Autor: Richard rebel Data: A: Yann Golanski CC: Derek Broughton, exim-users Assumpte: Re: [Exim] Web based admin
Hello Yann,
> While it is possible to do a simple admin tool that will set options and
> the like, the real power of Exim comes from its versatility. You can
> create your own routers, directors and transports to do the things that
> *you* need to do. It is the creation of your own regular expressions and
> databases lookups, your own blackhole, your own whatever that makes Exim
> powerfull.
First, since every other popular MTA has much of the same functionality,
and have tools to assist in their management, there is no reason not to
create ones for Exim. Yes, there are many things that a web gui probably
cannot do easily, but hey, a gui tool is not neccessarily supposed to do
everything. Much/most of what a common < 1000 user mail system can be
done via a gui tool. Besides, you can always hand edit the config.
Also, a gui admin tool is not neccessarily used for just configuration.
> There is *NO* web tool that would be usefull for that. None whatsoever.
> It's just not possible to code one that would allow you to do a tenth of
> what ``vi /etc/exim_conf'' allows you to do.
So much blah blah blah. Listen, maybe you stick to vi, and let others try
and make exim more tolerable for the average joe. Why waste time trying
to convince others not make Exim administration more average-joe friendly,
and help them automate certain tasks? How about you take two guesses why
Exim is not more popular with Un*x distributions???
> What is usefull and you can do is a reporting system that will tell
> managers states about their system. Think MRTG, but with mail info like
> CPU usage, memory, disk IO, spool size, frozen messages, number of
> processes, etc... Now that's usefull and pretty. Hell, you can even do
> some states on the log files like Existat and present it in a nice web
> form. That would be very usefull.
Very nice, I'll start with the basics and keep to a more admin focused
direction vs. monitoring. Another good metric is time in queue BTW.

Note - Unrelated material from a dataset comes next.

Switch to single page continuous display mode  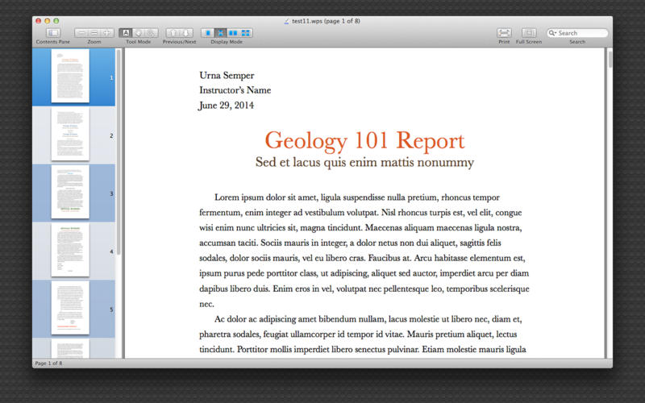tap(220, 32)

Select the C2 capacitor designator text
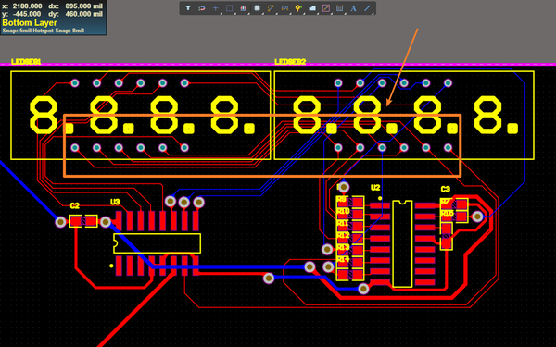coord(75,205)
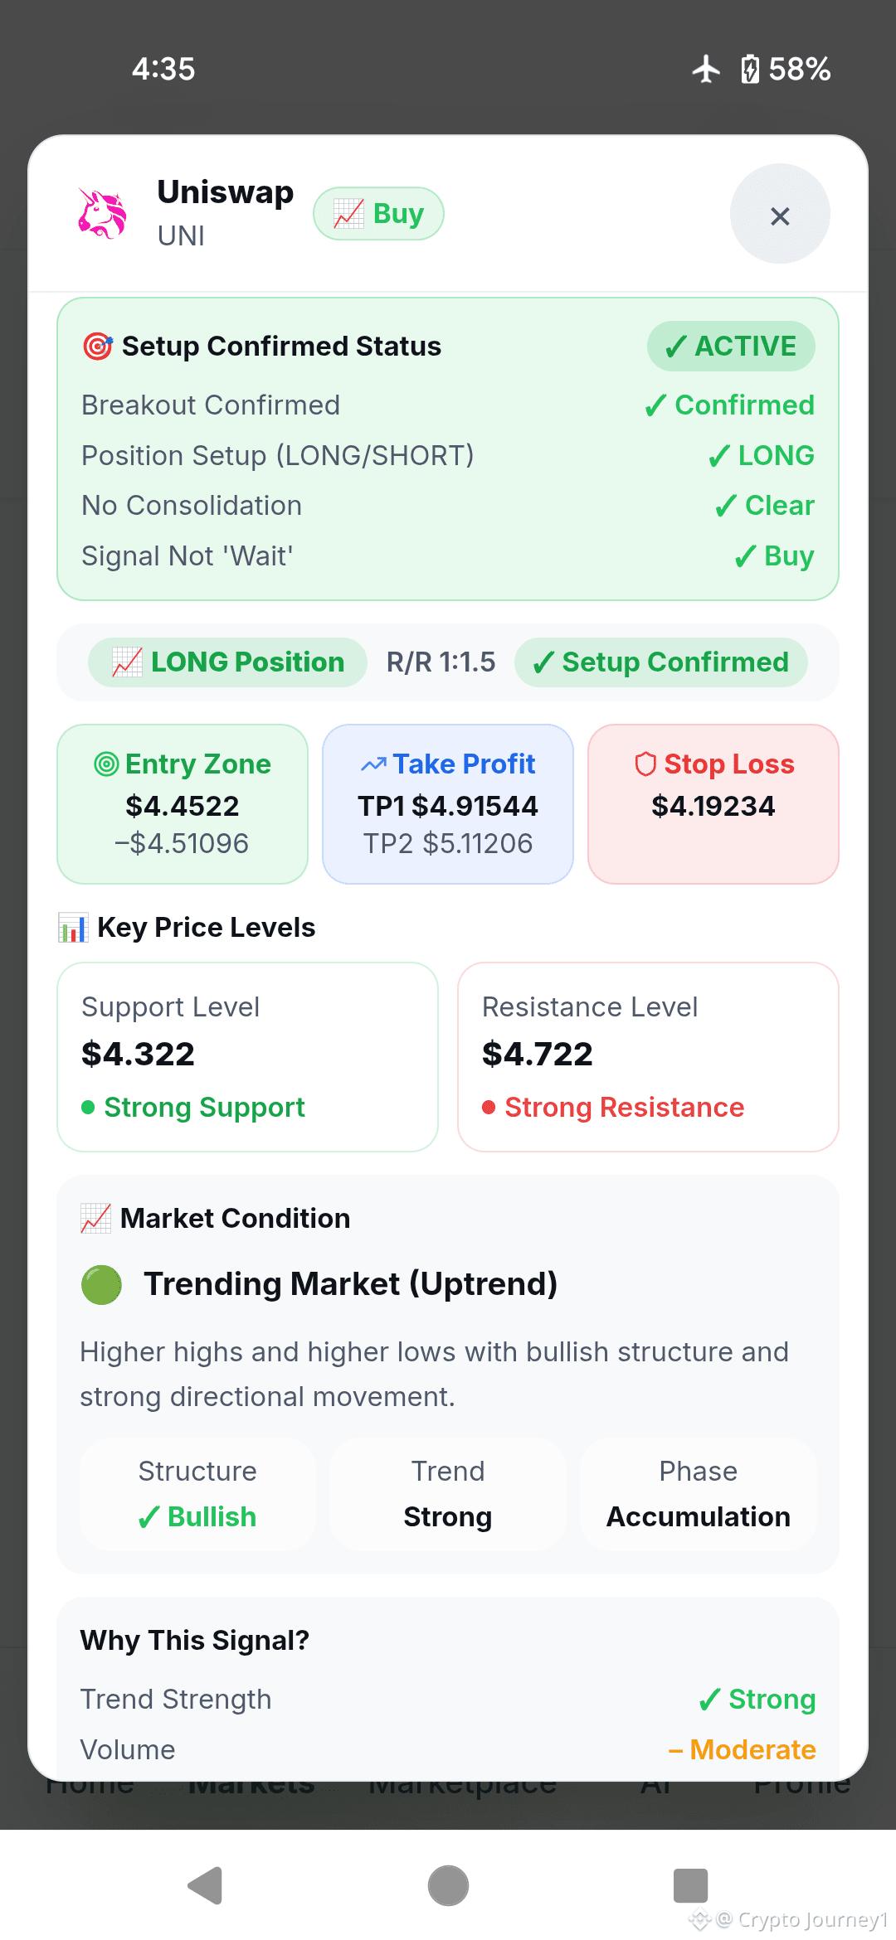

> Oh, if you choose to do that, please
> do not write it in some scripting language (perl, python, sh, tcl...) as
> they will hit the system too hard to get anything of value and they will
> be slow as hell. C is the ideal choice there.
Well, I have chosen to work with webmin, so perl it will be. Plus, to be
honest, if you are a *good* perl programmer, your perl is quite fast.
How much time do you spend managing your exim installation? I mean come
on, even on a big site ( ~2mil msgs per hour ) you don't spend that much
time using an admin tool.
Realtime monitoring tools are a separate item to me, and those often must
be written to be very scaleable and probably best in c/c++, especially if
you have lots and lots of data from many sources.